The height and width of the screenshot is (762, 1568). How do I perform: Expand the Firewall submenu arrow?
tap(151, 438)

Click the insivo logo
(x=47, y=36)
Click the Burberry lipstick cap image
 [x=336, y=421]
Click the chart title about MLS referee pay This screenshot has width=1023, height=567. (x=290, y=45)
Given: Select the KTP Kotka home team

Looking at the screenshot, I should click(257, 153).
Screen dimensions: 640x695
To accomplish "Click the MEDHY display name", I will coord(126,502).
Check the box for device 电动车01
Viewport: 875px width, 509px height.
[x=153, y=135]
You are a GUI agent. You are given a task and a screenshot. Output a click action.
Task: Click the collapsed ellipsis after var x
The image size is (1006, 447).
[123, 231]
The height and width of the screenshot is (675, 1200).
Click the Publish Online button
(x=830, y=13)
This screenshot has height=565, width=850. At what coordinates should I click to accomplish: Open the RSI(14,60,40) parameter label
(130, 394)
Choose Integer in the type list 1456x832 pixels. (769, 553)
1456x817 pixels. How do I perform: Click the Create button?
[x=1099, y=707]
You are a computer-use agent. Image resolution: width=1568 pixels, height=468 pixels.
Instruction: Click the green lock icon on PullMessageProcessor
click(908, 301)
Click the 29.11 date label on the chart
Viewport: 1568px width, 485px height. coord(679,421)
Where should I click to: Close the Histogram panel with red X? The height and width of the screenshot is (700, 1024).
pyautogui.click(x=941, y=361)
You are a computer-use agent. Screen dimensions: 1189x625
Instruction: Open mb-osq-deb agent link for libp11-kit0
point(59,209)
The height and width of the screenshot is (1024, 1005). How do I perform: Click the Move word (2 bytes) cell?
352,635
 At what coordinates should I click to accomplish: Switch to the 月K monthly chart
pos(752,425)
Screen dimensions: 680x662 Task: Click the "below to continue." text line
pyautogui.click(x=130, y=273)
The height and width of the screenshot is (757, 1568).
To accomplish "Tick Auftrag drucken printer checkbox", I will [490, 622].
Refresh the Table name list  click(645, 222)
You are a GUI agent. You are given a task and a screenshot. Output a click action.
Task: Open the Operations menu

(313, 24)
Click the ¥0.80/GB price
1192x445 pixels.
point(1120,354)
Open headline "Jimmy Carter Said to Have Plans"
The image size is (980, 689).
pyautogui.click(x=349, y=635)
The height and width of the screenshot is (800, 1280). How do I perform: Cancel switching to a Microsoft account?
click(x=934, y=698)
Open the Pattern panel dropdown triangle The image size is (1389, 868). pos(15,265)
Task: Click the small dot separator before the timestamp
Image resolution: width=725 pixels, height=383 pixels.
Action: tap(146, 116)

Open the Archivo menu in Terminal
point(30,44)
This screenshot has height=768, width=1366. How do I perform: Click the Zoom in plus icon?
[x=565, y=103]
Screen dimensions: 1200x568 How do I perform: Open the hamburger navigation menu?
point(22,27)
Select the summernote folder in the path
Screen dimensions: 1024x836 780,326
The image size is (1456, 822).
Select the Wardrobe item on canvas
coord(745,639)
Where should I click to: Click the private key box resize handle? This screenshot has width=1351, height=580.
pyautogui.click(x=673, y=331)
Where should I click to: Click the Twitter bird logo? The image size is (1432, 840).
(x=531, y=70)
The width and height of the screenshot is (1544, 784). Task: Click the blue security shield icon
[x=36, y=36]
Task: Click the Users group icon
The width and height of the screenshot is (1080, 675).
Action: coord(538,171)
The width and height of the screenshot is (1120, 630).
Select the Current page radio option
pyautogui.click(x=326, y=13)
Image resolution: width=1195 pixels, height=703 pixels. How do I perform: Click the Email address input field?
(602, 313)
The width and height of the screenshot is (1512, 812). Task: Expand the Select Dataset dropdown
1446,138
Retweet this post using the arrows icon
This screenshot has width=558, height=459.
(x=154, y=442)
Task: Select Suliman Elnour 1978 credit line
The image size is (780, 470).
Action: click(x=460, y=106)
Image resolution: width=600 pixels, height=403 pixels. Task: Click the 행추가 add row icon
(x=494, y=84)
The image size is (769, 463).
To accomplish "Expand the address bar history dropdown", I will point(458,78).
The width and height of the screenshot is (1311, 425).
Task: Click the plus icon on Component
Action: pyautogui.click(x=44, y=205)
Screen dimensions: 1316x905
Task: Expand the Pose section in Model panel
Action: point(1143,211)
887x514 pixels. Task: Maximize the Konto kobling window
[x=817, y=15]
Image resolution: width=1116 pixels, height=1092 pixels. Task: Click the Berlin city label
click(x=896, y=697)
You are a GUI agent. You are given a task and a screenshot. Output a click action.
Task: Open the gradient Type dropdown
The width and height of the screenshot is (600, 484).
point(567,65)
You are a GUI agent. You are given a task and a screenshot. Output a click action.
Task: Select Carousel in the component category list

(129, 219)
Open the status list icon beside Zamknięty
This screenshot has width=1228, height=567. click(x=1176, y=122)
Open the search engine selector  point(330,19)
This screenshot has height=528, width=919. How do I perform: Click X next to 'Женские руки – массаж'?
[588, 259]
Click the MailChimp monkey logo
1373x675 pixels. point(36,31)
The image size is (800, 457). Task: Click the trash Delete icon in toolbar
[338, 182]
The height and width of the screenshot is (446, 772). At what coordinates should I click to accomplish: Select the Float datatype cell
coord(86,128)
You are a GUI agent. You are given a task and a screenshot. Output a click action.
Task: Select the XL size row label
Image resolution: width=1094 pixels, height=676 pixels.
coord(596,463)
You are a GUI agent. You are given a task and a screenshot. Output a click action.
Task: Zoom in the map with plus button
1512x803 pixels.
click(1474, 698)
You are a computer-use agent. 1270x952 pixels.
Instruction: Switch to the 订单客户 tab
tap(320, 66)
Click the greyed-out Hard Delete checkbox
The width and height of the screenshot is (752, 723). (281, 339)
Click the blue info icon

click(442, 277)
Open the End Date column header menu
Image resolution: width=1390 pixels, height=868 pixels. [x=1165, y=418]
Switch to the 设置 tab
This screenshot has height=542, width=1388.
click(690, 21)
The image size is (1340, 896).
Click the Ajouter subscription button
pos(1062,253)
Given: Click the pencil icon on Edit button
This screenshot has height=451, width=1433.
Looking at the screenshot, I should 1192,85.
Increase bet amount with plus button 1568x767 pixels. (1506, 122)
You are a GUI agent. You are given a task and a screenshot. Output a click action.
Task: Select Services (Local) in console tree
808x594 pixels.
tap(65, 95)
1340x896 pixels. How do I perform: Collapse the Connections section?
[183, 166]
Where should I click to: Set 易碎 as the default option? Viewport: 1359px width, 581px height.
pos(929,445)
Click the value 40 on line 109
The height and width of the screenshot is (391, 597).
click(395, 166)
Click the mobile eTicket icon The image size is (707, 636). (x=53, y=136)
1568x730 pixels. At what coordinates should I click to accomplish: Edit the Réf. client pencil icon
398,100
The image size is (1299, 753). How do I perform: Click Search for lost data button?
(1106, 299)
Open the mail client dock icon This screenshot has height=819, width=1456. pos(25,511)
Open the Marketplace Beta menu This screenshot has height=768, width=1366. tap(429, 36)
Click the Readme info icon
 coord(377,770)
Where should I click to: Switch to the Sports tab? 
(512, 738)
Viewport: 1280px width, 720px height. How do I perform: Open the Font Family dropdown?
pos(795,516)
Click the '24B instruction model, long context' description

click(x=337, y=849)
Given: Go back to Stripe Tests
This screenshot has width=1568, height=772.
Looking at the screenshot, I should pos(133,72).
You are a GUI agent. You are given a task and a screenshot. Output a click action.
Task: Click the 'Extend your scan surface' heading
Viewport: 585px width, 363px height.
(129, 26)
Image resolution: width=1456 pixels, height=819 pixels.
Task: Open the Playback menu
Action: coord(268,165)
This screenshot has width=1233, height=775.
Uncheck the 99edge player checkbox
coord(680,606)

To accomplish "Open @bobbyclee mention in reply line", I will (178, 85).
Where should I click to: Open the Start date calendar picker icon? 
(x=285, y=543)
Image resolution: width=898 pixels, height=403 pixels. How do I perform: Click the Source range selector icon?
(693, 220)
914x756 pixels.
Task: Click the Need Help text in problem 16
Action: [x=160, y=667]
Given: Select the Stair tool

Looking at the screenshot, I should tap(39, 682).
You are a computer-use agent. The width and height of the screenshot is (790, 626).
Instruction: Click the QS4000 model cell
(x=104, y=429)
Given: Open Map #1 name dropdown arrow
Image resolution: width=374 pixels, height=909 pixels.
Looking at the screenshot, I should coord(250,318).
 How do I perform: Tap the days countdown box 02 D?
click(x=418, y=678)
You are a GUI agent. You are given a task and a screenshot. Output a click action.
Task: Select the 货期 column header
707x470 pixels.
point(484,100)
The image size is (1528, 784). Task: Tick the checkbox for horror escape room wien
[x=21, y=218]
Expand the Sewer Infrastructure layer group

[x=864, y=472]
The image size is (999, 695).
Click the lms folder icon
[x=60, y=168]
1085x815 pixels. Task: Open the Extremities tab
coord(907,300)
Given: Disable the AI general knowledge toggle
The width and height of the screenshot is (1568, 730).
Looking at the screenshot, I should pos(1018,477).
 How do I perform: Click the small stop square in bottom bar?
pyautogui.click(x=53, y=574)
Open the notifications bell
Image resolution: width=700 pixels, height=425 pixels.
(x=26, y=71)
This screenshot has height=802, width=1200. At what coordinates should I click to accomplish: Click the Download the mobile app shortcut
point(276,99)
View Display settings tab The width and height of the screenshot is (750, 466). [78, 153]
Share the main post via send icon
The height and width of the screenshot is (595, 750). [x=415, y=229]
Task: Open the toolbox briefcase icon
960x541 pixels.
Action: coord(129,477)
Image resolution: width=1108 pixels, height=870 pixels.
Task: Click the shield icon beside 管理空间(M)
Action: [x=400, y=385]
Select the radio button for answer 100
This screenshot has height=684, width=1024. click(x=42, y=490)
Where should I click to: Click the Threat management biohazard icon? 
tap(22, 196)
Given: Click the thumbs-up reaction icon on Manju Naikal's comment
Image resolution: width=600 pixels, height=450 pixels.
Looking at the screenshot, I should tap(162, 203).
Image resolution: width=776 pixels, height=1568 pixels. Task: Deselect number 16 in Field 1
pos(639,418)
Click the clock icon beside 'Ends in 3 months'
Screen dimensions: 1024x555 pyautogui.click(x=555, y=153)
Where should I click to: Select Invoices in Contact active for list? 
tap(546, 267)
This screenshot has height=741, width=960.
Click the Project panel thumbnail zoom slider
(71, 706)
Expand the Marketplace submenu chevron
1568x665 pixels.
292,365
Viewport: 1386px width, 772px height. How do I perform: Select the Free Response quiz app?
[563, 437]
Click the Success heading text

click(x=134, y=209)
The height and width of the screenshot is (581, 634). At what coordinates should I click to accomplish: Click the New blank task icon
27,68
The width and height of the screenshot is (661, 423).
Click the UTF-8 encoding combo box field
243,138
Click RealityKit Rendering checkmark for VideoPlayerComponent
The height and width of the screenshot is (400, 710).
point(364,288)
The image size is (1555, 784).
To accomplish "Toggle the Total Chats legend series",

# [WHAT TO WORK ON]
Please give the rows from the first one up to and including the one containing "Looking at the screenshot, I should click(257, 153)." as a JSON list of strings, one string per row, with blank rows left out.

# [EXERCISE RESPONSE]
[
  "The height and width of the screenshot is (762, 1568). How do I perform: Expand the Firewall submenu arrow?",
  "tap(151, 438)",
  "Click the insivo logo",
  "(x=47, y=36)",
  "Click the Burberry lipstick cap image",
  " [x=336, y=421]",
  "Click the chart title about MLS referee pay This screenshot has width=1023, height=567. (x=290, y=45)",
  "Given: Select the KTP Kotka home team",
  "Looking at the screenshot, I should click(257, 153)."
]